YOUR OBJECTIVE
Verbatim, and with nothing else, reproduce the data below from its first line through the line containing "hello@econrivervets.com (123, 2305)".

RECORD EXCERPTS
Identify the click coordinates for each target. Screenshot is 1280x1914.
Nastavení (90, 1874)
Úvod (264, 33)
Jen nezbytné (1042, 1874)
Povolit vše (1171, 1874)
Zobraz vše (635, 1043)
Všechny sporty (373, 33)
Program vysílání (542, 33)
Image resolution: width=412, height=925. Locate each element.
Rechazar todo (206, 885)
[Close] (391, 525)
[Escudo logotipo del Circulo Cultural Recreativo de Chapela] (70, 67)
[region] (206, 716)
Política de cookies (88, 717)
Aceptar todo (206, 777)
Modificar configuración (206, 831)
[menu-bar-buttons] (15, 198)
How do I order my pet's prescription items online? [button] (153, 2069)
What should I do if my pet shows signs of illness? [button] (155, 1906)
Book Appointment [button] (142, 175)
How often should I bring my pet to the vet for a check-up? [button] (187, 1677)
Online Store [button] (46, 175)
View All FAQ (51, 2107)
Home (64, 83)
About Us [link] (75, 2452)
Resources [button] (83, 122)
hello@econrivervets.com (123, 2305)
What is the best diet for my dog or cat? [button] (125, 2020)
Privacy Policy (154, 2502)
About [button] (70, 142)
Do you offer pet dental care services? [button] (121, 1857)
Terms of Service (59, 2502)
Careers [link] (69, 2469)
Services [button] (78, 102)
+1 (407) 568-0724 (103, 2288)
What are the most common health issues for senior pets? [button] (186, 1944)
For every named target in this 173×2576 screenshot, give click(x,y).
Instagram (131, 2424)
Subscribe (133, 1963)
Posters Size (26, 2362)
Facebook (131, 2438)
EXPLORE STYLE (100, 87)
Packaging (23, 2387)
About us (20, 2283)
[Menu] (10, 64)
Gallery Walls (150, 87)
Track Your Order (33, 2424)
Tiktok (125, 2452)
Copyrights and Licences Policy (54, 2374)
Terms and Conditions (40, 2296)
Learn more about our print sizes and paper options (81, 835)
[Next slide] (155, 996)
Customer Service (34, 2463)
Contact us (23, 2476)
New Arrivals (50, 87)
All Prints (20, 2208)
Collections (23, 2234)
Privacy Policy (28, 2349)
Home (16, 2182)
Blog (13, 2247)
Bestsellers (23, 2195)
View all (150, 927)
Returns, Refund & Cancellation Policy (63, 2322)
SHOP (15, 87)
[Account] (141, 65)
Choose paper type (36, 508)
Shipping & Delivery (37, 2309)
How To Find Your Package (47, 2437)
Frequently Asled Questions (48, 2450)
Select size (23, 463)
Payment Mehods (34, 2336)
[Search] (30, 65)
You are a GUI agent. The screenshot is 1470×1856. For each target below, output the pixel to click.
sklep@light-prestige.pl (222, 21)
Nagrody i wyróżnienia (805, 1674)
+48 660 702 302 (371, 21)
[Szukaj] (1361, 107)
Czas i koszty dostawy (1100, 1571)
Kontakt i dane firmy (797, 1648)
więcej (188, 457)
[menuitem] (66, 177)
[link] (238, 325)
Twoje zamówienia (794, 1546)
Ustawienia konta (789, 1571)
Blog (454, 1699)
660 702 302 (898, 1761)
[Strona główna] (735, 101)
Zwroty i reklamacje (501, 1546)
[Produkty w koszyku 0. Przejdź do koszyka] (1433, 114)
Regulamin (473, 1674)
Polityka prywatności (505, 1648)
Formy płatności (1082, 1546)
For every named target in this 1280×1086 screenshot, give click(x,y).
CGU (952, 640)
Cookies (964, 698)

EXPECTED ANSWER
Identify the click coordinates for each target. Screenshot is 1280x1914.
Nastavení (90, 1874)
Úvod (264, 33)
Jen nezbytné (1042, 1874)
Povolit vše (1171, 1874)
Zobraz vše (635, 1043)
Všechny sporty (373, 33)
Program vysílání (542, 33)
Image resolution: width=412, height=925. Locate each element.
Rechazar todo (206, 885)
[Close] (391, 525)
[Escudo logotipo del Circulo Cultural Recreativo de Chapela] (70, 67)
[region] (206, 716)
Política de cookies (88, 717)
Aceptar todo (206, 777)
Modificar configuración (206, 831)
[menu-bar-buttons] (15, 198)
How do I order my pet's prescription items online? [button] (153, 2069)
What should I do if my pet shows signs of illness? [button] (155, 1906)
Book Appointment [button] (142, 175)
How often should I bring my pet to the vet for a check-up? [button] (187, 1677)
Online Store [button] (46, 175)
View All FAQ (51, 2107)
Home (64, 83)
About Us [link] (75, 2452)
Resources [button] (83, 122)
hello@econrivervets.com (123, 2305)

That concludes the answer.